## Required action
Recast the data below as a numbered list, beginning at the line that contains "This screenshot has height=747, width=1368." and ending with the line that contains "pyautogui.click(x=254, y=366)", both included. Leave out blank lines.

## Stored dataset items
○ ○ ○ ○ ○ ○ ○
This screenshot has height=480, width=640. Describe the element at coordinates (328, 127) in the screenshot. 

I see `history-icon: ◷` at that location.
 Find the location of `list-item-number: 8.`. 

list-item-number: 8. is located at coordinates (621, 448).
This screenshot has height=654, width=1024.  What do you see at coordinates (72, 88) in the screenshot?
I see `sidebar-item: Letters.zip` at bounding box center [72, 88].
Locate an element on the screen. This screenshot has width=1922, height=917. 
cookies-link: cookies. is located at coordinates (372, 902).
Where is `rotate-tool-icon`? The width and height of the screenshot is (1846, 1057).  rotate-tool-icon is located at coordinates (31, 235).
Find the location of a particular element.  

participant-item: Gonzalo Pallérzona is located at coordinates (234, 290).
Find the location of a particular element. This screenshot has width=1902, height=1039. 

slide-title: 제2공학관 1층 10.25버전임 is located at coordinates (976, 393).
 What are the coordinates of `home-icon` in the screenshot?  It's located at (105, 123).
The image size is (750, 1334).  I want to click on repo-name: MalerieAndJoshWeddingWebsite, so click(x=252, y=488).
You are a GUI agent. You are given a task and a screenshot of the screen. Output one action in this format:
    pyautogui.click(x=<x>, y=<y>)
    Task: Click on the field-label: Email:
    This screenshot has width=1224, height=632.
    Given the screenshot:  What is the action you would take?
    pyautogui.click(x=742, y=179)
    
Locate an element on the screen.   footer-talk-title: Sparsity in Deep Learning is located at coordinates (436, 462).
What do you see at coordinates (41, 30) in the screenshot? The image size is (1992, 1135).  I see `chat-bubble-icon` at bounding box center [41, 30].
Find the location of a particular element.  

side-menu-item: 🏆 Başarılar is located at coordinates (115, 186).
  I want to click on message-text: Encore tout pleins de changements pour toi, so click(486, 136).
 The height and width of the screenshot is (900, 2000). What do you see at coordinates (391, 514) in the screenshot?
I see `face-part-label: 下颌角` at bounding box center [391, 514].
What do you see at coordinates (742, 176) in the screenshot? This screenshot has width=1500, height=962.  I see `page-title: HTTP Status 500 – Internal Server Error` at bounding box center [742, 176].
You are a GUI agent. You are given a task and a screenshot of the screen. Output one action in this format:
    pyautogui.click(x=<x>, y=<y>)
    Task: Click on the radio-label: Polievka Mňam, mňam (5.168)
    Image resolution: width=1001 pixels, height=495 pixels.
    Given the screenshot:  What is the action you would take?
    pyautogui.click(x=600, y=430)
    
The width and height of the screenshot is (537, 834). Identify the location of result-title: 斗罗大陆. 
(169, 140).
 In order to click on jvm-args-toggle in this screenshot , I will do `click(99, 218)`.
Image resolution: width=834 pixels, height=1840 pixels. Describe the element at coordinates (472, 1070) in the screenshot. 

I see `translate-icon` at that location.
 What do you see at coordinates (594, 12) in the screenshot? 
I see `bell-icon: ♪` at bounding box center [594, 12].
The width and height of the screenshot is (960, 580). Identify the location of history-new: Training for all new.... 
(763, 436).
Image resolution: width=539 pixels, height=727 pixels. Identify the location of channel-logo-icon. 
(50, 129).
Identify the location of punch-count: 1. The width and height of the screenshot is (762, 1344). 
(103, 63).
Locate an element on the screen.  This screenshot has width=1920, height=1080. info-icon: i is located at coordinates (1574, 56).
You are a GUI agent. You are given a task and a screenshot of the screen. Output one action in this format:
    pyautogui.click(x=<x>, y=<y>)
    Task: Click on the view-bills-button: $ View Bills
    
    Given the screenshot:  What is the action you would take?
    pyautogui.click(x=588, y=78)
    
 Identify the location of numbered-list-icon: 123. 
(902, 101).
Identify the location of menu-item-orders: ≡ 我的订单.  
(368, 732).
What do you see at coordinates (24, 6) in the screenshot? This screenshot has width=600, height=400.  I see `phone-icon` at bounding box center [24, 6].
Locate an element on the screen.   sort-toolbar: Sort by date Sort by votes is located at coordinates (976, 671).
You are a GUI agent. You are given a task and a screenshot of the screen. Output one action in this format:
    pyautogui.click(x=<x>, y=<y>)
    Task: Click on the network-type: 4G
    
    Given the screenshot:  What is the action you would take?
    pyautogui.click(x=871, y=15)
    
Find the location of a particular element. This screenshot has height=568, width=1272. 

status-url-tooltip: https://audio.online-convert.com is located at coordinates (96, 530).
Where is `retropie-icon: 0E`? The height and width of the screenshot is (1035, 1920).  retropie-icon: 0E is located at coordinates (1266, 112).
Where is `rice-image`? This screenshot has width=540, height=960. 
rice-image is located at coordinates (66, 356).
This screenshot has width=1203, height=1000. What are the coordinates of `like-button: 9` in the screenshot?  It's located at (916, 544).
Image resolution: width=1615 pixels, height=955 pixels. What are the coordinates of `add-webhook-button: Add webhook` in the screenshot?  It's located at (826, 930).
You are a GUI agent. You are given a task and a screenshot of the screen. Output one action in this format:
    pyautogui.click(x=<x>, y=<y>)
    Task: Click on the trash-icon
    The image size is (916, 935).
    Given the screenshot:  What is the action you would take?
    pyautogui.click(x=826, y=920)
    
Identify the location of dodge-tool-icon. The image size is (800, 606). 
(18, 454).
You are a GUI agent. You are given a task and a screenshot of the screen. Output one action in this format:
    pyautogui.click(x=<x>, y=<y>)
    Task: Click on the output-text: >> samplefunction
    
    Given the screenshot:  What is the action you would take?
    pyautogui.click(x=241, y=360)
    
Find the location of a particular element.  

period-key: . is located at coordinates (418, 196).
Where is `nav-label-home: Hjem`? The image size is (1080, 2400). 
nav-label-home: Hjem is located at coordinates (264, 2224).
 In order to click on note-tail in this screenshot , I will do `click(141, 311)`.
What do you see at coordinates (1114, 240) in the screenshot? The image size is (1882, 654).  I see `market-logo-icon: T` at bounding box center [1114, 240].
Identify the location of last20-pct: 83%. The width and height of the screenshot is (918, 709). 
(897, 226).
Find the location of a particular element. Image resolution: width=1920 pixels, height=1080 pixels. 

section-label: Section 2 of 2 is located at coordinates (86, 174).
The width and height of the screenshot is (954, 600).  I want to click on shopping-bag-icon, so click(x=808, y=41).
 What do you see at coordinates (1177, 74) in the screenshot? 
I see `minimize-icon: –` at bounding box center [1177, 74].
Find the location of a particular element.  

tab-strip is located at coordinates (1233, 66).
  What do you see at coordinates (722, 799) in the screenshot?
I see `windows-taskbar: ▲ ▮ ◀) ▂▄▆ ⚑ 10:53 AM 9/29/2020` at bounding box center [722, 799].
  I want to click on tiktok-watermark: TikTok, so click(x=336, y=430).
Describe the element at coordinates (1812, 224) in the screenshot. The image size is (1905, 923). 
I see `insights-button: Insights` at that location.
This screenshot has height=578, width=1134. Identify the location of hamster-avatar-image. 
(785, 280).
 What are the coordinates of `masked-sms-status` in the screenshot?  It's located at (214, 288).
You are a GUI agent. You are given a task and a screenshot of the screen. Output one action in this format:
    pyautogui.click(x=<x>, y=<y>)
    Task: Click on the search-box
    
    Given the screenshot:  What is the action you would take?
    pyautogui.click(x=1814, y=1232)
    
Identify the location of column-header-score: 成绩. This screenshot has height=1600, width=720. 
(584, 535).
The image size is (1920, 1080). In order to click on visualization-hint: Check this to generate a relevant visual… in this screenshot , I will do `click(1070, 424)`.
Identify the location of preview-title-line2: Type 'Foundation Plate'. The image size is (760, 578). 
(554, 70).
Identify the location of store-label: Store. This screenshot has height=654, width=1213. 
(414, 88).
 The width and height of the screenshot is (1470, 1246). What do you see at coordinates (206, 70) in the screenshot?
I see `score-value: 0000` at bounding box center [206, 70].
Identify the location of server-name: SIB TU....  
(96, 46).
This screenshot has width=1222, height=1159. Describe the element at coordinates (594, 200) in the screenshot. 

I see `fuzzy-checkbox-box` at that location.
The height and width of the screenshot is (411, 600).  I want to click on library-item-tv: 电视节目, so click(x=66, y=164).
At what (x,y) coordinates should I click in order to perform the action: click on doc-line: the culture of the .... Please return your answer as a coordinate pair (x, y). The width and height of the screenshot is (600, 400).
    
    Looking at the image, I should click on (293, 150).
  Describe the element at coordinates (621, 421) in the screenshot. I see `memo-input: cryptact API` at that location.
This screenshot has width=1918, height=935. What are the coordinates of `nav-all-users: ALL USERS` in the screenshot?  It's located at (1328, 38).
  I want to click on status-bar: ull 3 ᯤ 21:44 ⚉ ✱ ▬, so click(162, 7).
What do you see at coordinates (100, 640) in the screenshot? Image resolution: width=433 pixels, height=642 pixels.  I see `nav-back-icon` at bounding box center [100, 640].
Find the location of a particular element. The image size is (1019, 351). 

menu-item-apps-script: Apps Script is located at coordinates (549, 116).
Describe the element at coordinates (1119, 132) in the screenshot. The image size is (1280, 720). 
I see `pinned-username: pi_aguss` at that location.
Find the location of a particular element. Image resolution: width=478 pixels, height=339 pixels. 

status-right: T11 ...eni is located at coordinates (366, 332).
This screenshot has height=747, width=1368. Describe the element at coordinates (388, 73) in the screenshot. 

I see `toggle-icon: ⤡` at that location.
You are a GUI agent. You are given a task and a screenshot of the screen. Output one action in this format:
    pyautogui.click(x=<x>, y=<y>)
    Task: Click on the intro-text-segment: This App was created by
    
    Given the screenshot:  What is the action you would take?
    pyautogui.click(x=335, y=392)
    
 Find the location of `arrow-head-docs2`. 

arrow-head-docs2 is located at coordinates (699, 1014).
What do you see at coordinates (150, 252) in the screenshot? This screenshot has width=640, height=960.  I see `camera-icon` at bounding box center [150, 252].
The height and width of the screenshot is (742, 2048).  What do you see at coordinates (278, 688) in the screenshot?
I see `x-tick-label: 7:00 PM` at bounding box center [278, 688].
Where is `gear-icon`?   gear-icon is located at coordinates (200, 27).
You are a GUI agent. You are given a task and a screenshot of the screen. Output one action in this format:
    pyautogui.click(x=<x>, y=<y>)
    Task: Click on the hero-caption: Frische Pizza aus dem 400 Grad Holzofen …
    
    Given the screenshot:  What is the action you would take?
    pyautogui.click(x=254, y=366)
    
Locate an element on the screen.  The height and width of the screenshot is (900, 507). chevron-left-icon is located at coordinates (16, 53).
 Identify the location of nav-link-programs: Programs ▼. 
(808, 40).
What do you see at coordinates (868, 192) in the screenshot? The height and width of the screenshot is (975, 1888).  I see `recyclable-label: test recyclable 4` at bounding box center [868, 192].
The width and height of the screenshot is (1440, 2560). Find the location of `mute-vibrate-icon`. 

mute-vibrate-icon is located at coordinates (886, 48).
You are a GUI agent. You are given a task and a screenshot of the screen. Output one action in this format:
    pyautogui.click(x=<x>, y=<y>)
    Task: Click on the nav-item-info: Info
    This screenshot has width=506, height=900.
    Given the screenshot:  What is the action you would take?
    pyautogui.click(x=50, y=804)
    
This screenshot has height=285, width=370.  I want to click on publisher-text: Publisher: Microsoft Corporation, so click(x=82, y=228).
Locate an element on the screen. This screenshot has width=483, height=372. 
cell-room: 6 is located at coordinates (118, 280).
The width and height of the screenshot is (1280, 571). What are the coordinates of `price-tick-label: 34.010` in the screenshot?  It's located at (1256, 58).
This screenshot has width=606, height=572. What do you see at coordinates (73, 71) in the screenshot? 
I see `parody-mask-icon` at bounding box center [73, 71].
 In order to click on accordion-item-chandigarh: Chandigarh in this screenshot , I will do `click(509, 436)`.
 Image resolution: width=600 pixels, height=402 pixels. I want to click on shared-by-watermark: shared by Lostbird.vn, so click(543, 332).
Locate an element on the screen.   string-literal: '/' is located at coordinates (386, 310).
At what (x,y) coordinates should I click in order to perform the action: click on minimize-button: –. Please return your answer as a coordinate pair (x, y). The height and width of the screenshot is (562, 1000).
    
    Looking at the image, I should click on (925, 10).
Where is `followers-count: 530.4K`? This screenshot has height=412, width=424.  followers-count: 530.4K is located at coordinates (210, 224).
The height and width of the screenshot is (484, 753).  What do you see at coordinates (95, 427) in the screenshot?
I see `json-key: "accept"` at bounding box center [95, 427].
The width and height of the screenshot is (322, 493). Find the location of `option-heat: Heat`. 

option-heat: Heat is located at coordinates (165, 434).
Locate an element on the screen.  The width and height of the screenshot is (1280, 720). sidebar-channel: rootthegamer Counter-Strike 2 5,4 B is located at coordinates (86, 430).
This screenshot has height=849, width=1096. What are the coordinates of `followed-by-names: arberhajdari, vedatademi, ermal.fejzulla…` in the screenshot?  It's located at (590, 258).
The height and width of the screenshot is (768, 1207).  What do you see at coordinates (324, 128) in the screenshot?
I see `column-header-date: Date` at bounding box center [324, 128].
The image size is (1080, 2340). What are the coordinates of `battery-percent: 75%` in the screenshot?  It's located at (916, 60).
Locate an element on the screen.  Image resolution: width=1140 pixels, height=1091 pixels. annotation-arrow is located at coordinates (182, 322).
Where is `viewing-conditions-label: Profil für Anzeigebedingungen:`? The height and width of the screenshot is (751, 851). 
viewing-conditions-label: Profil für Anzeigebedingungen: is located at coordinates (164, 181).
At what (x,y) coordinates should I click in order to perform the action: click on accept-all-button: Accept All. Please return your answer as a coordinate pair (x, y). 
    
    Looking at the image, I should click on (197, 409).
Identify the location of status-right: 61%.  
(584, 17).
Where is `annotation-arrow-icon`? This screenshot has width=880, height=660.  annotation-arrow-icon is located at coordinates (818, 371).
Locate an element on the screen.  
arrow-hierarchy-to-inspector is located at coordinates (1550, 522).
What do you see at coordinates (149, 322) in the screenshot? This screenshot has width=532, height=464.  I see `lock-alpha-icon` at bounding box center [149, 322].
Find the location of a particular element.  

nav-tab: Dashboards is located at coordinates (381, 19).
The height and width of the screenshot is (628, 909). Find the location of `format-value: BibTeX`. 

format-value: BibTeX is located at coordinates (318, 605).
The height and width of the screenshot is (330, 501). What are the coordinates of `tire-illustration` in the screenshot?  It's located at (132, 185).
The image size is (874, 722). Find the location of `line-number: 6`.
○ ○ ○ ○ ○ ○ ○
## Your response
1. This screenshot has height=747, width=1368. Describe the element at coordinates (388, 73) in the screenshot. 
2. I see `toggle-icon: ⤡` at that location.
3. You are a GUI agent. You are given a task and a screenshot of the screen. Output one action in this format:
4.     pyautogui.click(x=<x>, y=<y>)
5.     Task: Click on the intro-text-segment: This App was created by
6.     Given the screenshot:  What is the action you would take?
7.     pyautogui.click(x=335, y=392)
8.  Find the location of `arrow-head-docs2`. 
9. arrow-head-docs2 is located at coordinates (699, 1014).
10. What do you see at coordinates (150, 252) in the screenshot? This screenshot has width=640, height=960.  I see `camera-icon` at bounding box center [150, 252].
11. The height and width of the screenshot is (742, 2048).  What do you see at coordinates (278, 688) in the screenshot?
12. I see `x-tick-label: 7:00 PM` at bounding box center [278, 688].
13. Where is `gear-icon`?   gear-icon is located at coordinates (200, 27).
14. You are a GUI agent. You are given a task and a screenshot of the screen. Output one action in this format:
15.     pyautogui.click(x=<x>, y=<y>)
16.     Task: Click on the hero-caption: Frische Pizza aus dem 400 Grad Holzofen …
17.     Given the screenshot:  What is the action you would take?
18.     pyautogui.click(x=254, y=366)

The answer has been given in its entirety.